Using direct IO should or `mlock()` would be a straightforward solution,
but modifying the user space code is not easy for the customer.
Alternatively, we could use DAMON-based operation scheme[1]. By using it,
we can ask DAMON to track access frequency of each region and make
'process_madvise(MADV_WILLNEED)[2]' call for regions having specific size
and access frequency for a time interval.
We also found the system is having high number of TLB misses. We tried
'always' THP enabled policy and it greatly reduced TLB misses, but the
page reclamation also been more frequent due to the THP internal
fragmentation caused memory bloat. We could try another DAMON-based
operation scheme that applies 'MADV_HUGEPAGE' to memory regions having
>=2MB size and high access frequency, while applying 'MADV_NOHUGEPAGE' to
regions having <2MB size and low access frequency.
We do not own the systems so we only reported the analysis results and
possible optimization solutions to the customers. The customers satisfied
about the analysis results and promised to try the optimization guides.
[1] https://lore.kernel.org/linux-mm/20201006123931.5847-1-sjpark@amazon.com/
[2] https://lore.kernel.org/linux-api/20200622192900.22757-4-minchan@kernel.org/
Comparison with Idle Page Tracking
==================================
Idle Page Tracking allows users to set and read idleness of pages using a
bitmap file which represents each page with each bit of the file. One
recommended usage of it is working set size detection. Users can do that
by
1. find PFN of each page for workloads in interest,
2. set all the pages as idle by doing writes to the bitmap file,
3. wait until the workload accesses its working set, and
4. read the idleness of the pages again and count pages became not idle.
NOTE: While Idle Page Tracking is for user space users, DAMON is primarily
designed for kernel subsystems though it can easily exposed to the user
space. Hence, this section only assumes such user space use of DAMON.
For what use cases Idle Page Tracking would be better?
------------------------------------------------------
1. Flexible usecases other than hotness monitoring.
Because Idle Page Tracking allows users to control the primitive (Page
idleness) by themselves, Idle Page Tracking users can do anything they
want. Meanwhile, DAMON is primarily designed to monitor the hotness of
each memory region. For this, DAMON asks users to provide sampling
interval and aggregation interval. For the reason, there could be some
use case that using Idle Page Tracking is simpler.
2. Physical memory monitoring.
Idle Page Tracking receives PFN range as input, so natively supports
physical memory monitoring.
DAMON is designed to be extensible for multiple address spaces and use
cases by implementing and using primitives for the given use case.
Therefore, by theory, DAMON has no limitation in the type of target
address space as long as primitives for the given address space exists.

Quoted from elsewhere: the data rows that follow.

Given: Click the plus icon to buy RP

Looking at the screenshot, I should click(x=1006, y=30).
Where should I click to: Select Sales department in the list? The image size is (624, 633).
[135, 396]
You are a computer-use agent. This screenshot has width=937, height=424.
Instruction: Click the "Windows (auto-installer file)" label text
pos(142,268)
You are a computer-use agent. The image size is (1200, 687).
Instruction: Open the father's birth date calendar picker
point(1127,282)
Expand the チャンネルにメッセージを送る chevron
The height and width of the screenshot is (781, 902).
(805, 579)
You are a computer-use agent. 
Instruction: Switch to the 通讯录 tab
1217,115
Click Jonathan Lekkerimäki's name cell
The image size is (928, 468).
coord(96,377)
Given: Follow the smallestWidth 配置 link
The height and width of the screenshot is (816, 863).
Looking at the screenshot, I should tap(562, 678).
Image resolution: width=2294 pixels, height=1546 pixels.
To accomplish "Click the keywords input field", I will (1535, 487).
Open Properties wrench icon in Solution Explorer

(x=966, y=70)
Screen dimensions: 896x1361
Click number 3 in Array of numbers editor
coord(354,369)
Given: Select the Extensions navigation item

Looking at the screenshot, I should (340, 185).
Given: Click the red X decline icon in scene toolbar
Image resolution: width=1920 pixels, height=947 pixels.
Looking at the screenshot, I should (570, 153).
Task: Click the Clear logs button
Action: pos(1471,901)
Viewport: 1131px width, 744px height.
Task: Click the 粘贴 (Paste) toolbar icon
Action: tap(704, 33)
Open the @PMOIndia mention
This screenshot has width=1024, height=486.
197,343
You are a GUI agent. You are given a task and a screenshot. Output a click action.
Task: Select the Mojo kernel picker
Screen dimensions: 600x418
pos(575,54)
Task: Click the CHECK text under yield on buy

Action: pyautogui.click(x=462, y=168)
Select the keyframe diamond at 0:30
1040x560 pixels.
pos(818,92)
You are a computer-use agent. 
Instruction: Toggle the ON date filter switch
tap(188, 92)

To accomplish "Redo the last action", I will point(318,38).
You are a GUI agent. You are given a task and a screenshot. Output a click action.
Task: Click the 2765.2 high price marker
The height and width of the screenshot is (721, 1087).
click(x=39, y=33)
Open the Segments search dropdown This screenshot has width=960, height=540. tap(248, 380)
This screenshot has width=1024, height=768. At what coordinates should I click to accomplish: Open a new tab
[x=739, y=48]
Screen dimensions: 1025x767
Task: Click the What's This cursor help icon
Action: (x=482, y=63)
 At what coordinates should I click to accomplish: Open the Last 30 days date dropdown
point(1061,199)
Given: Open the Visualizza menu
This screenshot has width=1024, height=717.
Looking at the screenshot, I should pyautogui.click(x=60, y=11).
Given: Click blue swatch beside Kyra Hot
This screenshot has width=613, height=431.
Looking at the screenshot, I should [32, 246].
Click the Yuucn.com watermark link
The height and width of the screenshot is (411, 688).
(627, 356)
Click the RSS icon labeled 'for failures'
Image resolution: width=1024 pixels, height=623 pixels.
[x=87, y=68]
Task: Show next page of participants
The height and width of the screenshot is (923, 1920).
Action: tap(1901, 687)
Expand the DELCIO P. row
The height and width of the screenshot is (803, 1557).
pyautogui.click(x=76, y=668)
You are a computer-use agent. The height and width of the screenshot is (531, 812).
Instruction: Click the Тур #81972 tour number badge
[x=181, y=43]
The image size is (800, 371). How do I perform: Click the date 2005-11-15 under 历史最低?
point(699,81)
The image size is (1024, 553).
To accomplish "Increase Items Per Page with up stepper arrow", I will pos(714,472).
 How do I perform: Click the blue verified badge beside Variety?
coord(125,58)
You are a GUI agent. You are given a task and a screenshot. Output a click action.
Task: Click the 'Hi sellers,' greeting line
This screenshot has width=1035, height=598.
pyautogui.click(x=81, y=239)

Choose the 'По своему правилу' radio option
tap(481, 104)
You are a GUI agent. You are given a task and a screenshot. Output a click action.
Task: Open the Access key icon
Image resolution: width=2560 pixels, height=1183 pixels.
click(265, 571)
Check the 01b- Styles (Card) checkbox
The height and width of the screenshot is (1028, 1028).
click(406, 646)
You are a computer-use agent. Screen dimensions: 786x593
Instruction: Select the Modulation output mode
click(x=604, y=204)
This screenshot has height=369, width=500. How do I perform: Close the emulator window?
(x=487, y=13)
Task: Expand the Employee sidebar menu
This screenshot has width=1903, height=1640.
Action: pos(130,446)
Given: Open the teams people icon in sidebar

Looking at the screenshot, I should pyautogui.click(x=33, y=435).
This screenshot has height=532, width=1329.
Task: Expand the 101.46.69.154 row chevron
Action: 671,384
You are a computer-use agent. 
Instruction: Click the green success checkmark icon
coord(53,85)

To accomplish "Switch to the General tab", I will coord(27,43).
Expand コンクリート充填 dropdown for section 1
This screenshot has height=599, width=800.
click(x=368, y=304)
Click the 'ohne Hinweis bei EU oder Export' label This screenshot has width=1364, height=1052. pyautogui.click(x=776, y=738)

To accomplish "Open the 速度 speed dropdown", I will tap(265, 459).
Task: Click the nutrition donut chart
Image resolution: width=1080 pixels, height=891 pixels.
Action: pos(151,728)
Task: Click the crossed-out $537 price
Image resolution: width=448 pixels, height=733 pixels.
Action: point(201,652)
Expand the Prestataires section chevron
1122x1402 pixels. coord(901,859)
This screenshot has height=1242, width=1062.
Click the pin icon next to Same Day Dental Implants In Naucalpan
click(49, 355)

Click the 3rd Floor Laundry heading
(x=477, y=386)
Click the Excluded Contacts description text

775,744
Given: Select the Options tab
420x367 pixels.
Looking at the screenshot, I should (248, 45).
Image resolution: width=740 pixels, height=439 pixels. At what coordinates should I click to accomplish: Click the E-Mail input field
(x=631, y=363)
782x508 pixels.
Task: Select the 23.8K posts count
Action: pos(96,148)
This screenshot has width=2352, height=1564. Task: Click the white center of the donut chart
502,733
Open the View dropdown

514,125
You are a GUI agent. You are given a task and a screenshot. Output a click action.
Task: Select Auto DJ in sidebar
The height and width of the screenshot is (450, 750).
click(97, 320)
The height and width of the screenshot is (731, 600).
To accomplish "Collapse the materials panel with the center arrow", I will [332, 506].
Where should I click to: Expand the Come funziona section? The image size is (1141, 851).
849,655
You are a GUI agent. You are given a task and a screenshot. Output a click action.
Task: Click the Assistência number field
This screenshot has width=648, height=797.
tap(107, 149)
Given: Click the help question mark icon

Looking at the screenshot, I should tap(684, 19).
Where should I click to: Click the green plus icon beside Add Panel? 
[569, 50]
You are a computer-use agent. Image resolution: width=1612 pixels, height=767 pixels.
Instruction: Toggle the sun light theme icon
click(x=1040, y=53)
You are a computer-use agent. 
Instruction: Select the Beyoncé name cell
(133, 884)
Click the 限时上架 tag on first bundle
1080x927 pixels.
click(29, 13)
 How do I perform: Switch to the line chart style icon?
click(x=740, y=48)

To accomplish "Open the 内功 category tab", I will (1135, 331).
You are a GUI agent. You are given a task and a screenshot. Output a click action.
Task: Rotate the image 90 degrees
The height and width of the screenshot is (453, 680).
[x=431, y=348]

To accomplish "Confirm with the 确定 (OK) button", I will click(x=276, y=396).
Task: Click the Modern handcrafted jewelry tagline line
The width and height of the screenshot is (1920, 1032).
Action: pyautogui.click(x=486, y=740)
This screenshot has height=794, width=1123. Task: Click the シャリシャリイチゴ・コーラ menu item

However, the default primitives introduced by this patchset supports only
virtual address spaces.
Therefore, for physical memory monitoring, you should implement your own
primitives and use it, or simply use Idle Page Tracking.
Nonetheless, RFC patchsets[1] for the physical memory address space
primitives is already available. It also supports user memory same to
Idle Page Tracking.
[1] https://lore.kernel.org/linux-mm/20200831104730.28970-1-sjpark@amazon.com/
For what use cases DAMON is better?
-----------------------------------
1. Hotness Monitoring.
Idle Page Tracking let users know only if a page frame is accessed or not.
For hotness check, the user should write more code and use more memory.
DAMON do that by itself.
2. Low Monitoring Overhead
DAMON receives user's monitoring request with one step and then provide
the results. So, roughly speaking, DAMON require only O(1) user/kernel
context switches.
In case of Idle Page Tracking, however, because the interface receives
contiguous page frames, the number of user/kernel context switches
increases as the monitoring target becomes complex and huge. As a result,
the context switch overhead could be not negligible.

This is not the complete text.